3 Responses to “365 Days Later…the Verdict is In”

  1. Amy, you are such a wonderful writer. You would make a great speaker one day as you have so many life lessons that are flowing through your fingers as you type wisdom and encouragement to the rest of us. I laugh as I read your writings as I can relate so much to following God’s calling even though I don’t want to. I don’t want to live in NJ and I don’t want to work with the homeless anymore – over 8 years now, and I really really really don’t want to fund-raise for 75% of our income, but…. God has called us to do it, and actually in the end…. it is wonderful in ways that the human mind can barely comprehend. Yes indeed callings do not guarantee happiness but they do bring unspeakable, deep abiding joy in the midst of the challenges that makes you know that it will all be alright. He’s got our (yours and my) back. So very proud of you. Love you tons, your cuz, t:)
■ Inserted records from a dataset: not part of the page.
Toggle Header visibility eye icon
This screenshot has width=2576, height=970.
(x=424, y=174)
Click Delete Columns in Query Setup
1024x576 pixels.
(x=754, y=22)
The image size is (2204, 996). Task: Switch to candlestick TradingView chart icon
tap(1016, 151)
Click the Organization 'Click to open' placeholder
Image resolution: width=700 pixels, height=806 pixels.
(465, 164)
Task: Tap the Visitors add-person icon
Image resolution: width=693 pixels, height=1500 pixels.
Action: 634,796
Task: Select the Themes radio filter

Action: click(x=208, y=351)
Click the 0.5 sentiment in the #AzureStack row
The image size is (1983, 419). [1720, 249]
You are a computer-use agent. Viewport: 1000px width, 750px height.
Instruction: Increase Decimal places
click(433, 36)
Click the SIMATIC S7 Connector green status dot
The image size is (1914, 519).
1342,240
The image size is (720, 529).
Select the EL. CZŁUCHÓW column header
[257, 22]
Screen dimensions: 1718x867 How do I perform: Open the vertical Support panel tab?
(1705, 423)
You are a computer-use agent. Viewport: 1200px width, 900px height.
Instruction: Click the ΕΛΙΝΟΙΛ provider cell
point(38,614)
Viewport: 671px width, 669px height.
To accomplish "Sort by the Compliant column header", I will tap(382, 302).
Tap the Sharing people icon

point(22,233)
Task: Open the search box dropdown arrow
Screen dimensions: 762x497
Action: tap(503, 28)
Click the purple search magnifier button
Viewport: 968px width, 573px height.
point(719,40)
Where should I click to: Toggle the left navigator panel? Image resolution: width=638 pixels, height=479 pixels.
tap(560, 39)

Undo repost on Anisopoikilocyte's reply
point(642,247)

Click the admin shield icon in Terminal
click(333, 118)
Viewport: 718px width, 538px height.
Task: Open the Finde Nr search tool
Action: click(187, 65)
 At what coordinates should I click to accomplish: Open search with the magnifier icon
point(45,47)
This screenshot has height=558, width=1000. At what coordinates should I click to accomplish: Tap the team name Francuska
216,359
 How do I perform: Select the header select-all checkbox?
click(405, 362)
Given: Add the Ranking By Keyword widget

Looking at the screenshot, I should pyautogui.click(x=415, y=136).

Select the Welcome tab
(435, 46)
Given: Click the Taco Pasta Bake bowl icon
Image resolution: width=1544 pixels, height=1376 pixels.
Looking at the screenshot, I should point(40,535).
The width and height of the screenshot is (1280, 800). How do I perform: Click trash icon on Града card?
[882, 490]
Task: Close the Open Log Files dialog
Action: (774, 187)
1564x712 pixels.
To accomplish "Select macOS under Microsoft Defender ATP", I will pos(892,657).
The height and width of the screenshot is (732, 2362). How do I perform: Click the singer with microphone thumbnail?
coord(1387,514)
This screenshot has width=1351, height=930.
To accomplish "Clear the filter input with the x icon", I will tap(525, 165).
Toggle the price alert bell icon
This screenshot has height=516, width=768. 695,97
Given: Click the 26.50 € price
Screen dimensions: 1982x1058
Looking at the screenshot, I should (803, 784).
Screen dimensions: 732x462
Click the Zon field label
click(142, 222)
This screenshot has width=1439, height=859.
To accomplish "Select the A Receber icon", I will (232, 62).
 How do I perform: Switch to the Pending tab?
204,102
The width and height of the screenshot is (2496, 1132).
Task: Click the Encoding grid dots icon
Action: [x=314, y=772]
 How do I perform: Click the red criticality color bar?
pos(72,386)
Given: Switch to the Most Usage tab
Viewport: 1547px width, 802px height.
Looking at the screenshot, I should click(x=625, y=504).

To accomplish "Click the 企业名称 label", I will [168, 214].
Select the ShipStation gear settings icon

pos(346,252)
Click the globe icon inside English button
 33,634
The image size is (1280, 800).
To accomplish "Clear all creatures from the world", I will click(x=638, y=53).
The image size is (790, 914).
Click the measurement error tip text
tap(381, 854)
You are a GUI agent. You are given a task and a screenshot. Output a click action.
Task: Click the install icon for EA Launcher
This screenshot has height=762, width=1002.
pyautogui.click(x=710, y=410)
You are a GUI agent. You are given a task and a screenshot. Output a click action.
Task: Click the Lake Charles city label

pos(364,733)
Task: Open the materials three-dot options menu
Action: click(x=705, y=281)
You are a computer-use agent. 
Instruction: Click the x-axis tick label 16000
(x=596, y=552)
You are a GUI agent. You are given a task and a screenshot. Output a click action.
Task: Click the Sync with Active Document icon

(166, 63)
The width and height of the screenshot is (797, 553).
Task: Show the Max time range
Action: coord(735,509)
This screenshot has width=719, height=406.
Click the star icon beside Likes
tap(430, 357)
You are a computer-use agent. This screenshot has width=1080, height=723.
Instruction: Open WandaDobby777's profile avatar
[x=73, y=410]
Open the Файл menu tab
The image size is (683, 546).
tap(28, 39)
  2. Amy, you’re awesome! Ah, how I loved reading your verdict! Thank you for sharing that. I can definitely agree with you about life getting more exciting and joyful the more that I back off from myself, and seek God more. The past year has been, for the same sort of reason, the best year I have had yet. God is Great! Keep your eyes on Him indeed Amy. It’s a pleasure knowing you!

    David

  3. “I waited patiently for the Lord; he turned to me and heard my cry. He lifted me out of the slimy pit, out of the mud and mire; he set my feet on a rock and gave me a firm place to stand. He put a new song in my mouth, a hymn of praise to our God. Many will see and fear and put their trust in the Lord…Many, Oh Lord my God, are the wonders you have done. The things you planned for us no one can recount to you; were I to speak and tell of them, they would be too many to declare.” Psalm 40. Looks like you’ve made a beautiful attempt to declare his wonders for you and I smile at the beauty. Love you Ames.